Exercise aim
Of the lines below, write out exactly those from the line with "Open the Автофигуры dropdown menu" through the line with "Check Data Required", both included, and skip the rest.

(Collected data entries)
☆ ☆ ☆ ☆ ☆ ☆ ☆

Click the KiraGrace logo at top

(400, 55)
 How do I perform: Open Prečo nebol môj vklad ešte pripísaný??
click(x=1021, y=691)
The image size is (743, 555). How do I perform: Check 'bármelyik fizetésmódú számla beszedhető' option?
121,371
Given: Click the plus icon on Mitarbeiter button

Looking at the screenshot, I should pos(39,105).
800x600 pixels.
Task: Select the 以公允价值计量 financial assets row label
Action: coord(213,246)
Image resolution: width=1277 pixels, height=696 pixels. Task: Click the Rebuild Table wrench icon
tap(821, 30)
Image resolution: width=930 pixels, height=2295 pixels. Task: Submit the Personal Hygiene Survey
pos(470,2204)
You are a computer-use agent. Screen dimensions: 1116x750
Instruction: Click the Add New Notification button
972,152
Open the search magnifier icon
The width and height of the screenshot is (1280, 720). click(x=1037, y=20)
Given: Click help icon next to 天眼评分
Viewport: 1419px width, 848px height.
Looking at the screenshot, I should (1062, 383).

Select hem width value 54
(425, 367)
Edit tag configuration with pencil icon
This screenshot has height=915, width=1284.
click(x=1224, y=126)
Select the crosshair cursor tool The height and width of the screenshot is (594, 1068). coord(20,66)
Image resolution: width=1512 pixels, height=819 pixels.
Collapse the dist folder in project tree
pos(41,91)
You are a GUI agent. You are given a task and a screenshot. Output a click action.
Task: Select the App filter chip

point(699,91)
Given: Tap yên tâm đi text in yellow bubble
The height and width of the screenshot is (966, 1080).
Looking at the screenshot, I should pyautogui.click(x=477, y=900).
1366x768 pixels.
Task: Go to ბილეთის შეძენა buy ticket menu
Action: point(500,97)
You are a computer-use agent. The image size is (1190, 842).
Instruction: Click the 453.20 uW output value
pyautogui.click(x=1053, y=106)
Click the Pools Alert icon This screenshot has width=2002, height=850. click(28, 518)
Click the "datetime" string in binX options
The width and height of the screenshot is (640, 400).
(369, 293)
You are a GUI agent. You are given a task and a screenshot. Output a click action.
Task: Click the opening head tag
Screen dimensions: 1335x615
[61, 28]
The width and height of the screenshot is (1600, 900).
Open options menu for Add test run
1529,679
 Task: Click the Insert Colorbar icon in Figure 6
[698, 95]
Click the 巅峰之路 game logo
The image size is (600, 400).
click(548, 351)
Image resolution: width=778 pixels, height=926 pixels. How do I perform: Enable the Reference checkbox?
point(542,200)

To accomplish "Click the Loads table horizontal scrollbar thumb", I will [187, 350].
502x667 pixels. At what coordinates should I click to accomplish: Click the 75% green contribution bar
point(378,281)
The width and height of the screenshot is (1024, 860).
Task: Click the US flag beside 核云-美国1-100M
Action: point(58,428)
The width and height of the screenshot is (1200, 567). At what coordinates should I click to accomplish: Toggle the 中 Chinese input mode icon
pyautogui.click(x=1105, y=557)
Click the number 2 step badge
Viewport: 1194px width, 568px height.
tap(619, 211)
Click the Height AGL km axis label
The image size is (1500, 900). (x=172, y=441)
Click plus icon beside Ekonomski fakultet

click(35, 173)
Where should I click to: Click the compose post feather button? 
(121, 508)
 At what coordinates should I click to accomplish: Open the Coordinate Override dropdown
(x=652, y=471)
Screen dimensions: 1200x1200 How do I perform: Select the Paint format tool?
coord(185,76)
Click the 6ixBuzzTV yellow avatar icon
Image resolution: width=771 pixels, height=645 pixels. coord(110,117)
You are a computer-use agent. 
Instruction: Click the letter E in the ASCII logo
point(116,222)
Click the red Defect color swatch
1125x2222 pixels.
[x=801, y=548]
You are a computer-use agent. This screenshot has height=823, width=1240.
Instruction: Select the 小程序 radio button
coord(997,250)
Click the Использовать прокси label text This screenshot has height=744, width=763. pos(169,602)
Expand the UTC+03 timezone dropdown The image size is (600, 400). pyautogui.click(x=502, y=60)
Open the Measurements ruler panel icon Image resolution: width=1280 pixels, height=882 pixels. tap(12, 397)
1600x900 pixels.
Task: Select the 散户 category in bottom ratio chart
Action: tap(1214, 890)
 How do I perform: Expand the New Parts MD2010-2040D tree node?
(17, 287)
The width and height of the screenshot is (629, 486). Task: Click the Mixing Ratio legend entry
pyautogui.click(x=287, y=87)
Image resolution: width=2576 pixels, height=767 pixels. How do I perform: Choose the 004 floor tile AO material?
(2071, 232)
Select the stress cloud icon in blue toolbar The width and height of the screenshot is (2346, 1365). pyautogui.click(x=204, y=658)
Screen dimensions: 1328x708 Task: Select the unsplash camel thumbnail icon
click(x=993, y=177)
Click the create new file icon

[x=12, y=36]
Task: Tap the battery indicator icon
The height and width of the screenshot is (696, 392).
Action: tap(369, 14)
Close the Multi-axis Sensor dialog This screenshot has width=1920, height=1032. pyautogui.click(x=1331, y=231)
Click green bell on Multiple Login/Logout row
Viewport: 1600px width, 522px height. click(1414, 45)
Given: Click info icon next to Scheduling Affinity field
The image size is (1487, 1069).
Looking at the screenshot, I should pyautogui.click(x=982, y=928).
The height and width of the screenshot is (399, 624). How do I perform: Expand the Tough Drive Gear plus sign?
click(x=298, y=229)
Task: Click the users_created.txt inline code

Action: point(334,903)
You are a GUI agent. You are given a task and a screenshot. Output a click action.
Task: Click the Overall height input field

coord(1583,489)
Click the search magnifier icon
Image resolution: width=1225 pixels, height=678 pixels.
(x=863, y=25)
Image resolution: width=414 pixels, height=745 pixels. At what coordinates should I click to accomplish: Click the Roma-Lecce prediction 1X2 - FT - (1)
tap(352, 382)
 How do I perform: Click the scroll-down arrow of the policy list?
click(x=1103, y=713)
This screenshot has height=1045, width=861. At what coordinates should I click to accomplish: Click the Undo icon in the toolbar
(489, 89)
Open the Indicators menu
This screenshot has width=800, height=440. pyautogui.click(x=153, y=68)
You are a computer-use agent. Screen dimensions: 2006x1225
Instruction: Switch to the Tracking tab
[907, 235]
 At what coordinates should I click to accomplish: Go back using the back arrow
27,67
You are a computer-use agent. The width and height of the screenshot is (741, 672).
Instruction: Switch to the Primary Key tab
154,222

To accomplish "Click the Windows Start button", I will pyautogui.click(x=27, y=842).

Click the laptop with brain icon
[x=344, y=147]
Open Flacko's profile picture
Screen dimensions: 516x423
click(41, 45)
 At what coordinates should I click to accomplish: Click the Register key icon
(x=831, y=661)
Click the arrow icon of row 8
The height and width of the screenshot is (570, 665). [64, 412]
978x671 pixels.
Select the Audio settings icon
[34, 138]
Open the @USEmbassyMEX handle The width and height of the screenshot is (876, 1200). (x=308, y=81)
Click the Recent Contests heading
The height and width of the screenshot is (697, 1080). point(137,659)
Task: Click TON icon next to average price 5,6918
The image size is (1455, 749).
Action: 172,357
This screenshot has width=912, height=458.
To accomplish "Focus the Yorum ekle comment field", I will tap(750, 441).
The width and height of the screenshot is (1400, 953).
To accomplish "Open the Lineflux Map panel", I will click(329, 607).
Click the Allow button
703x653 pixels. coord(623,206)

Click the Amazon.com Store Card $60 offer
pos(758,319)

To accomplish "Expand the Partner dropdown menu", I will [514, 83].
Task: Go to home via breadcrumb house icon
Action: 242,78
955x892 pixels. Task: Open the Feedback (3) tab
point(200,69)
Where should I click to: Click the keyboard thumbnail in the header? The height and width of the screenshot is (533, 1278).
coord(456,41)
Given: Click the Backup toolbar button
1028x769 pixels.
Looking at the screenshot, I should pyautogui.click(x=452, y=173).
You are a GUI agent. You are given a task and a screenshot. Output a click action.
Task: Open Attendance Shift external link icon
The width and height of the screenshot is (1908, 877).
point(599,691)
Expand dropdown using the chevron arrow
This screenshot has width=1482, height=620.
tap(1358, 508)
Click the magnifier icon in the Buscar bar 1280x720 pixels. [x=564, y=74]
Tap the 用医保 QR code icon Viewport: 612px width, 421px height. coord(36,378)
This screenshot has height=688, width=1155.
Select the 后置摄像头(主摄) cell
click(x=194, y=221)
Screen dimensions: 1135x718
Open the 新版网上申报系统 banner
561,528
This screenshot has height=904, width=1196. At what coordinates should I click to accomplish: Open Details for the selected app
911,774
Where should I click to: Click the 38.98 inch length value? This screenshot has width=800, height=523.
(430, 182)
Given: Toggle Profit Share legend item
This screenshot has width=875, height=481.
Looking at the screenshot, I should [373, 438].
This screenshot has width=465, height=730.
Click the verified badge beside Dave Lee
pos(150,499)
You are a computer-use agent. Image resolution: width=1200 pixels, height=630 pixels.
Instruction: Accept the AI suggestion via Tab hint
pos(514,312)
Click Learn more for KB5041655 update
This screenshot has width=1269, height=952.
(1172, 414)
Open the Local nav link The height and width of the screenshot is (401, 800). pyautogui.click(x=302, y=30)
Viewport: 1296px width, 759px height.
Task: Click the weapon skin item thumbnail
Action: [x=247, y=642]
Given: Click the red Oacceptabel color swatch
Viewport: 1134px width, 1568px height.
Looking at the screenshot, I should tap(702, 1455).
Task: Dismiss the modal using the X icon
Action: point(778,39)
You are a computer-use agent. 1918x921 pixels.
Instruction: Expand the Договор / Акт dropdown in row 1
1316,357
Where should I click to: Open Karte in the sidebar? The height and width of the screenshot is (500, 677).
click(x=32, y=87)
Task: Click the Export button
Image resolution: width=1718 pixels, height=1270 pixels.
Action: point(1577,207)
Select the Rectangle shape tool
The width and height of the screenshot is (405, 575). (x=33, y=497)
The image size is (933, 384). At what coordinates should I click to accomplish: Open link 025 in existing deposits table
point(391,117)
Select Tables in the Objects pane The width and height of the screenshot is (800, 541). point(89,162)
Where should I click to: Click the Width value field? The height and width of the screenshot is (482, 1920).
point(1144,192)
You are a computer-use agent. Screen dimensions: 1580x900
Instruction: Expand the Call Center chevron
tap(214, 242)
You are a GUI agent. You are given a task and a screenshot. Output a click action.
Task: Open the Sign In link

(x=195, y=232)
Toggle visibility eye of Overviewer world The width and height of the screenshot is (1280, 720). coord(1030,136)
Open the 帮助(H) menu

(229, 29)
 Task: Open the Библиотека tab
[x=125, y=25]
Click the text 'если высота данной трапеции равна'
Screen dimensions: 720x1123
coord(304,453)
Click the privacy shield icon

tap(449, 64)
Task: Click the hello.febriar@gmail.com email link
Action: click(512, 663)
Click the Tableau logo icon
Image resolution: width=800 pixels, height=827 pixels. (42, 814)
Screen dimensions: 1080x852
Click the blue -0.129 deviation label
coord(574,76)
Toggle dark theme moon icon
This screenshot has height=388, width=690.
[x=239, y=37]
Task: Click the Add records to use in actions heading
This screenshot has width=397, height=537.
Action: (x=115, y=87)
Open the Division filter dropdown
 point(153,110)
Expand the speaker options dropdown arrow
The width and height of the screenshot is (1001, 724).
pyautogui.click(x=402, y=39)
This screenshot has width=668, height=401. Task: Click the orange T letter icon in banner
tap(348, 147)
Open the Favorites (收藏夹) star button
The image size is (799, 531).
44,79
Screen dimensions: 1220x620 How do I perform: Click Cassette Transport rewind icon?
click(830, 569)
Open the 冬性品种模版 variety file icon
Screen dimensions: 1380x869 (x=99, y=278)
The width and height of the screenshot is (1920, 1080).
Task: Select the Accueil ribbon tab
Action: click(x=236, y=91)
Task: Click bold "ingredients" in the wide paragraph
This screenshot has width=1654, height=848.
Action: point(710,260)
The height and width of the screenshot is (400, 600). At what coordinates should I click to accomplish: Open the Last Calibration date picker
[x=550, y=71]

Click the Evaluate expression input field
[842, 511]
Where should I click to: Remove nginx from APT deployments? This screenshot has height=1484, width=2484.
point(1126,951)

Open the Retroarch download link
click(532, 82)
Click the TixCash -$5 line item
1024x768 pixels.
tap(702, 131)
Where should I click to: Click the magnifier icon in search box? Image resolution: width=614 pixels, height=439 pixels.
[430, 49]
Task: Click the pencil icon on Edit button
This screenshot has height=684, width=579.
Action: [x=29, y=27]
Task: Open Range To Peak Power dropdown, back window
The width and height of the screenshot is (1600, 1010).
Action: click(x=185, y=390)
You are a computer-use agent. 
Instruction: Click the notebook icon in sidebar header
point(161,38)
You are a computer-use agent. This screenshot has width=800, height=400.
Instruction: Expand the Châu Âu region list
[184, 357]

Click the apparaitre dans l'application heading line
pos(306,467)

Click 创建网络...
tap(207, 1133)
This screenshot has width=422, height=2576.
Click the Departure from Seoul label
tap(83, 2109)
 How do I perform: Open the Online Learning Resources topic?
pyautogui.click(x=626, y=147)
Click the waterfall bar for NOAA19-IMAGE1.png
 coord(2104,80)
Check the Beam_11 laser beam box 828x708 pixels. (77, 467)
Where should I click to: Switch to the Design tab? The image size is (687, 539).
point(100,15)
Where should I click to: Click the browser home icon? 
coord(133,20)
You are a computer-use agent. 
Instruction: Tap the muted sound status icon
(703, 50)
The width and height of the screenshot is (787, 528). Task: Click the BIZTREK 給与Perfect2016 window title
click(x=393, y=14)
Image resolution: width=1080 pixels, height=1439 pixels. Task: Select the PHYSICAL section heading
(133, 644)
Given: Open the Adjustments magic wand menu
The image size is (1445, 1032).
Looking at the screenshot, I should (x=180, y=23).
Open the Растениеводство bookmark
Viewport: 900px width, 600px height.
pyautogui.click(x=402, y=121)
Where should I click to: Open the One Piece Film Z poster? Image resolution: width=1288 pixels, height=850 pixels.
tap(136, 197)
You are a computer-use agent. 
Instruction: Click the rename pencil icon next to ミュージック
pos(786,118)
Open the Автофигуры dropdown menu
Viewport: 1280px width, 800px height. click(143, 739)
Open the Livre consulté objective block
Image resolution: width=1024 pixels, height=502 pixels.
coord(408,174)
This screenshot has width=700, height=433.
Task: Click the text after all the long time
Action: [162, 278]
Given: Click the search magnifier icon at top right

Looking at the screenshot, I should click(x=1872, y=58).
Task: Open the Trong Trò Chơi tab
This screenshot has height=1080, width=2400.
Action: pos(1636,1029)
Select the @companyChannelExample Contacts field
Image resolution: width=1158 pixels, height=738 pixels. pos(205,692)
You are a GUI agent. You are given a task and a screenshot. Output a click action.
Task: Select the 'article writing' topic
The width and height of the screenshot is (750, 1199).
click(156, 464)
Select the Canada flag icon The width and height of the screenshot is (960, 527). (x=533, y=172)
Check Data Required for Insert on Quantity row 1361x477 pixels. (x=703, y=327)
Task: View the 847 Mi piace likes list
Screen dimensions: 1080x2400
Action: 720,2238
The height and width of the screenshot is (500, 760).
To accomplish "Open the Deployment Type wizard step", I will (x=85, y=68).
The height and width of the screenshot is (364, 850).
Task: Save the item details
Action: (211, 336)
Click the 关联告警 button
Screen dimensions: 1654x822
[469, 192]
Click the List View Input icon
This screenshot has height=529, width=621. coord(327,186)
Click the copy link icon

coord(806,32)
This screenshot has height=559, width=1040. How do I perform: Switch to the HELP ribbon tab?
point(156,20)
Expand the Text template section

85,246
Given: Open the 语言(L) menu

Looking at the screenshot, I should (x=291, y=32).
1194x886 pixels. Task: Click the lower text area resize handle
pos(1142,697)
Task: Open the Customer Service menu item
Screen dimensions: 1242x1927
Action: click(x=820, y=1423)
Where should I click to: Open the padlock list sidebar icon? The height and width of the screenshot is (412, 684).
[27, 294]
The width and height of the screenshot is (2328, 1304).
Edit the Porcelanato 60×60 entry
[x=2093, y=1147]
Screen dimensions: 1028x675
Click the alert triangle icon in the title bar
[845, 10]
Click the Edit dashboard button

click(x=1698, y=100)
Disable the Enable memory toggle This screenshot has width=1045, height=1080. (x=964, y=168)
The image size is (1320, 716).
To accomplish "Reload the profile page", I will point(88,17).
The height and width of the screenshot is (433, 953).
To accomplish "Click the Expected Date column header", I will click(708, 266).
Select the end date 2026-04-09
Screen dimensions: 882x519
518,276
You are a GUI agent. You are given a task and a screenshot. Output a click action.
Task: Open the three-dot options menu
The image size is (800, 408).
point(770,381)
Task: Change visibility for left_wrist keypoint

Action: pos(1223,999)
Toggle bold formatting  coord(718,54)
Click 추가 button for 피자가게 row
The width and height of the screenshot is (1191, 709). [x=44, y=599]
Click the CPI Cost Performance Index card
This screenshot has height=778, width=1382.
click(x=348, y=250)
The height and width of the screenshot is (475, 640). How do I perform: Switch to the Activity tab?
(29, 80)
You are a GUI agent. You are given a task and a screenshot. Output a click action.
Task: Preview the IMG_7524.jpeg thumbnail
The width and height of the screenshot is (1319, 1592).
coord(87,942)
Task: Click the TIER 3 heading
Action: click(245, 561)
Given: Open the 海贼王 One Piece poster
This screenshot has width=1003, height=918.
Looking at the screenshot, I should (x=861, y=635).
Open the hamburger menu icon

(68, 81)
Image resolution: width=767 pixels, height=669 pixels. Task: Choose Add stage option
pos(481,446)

☆ ☆ ☆ ☆ ☆ ☆ ☆

Output of the exercise
Open the Автофигуры dropdown menu
Viewport: 1280px width, 800px height. click(143, 739)
Open the Livre consulté objective block
Image resolution: width=1024 pixels, height=502 pixels.
coord(408,174)
This screenshot has width=700, height=433.
Task: Click the text after all the long time
Action: [162, 278]
Given: Click the search magnifier icon at top right

Looking at the screenshot, I should click(x=1872, y=58).
Task: Open the Trong Trò Chơi tab
This screenshot has height=1080, width=2400.
Action: pos(1636,1029)
Select the @companyChannelExample Contacts field
Image resolution: width=1158 pixels, height=738 pixels. pos(205,692)
You are a GUI agent. You are given a task and a screenshot. Output a click action.
Task: Select the 'article writing' topic
The width and height of the screenshot is (750, 1199).
click(156, 464)
Select the Canada flag icon The width and height of the screenshot is (960, 527). (x=533, y=172)
Check Data Required for Insert on Quantity row 1361x477 pixels. (x=703, y=327)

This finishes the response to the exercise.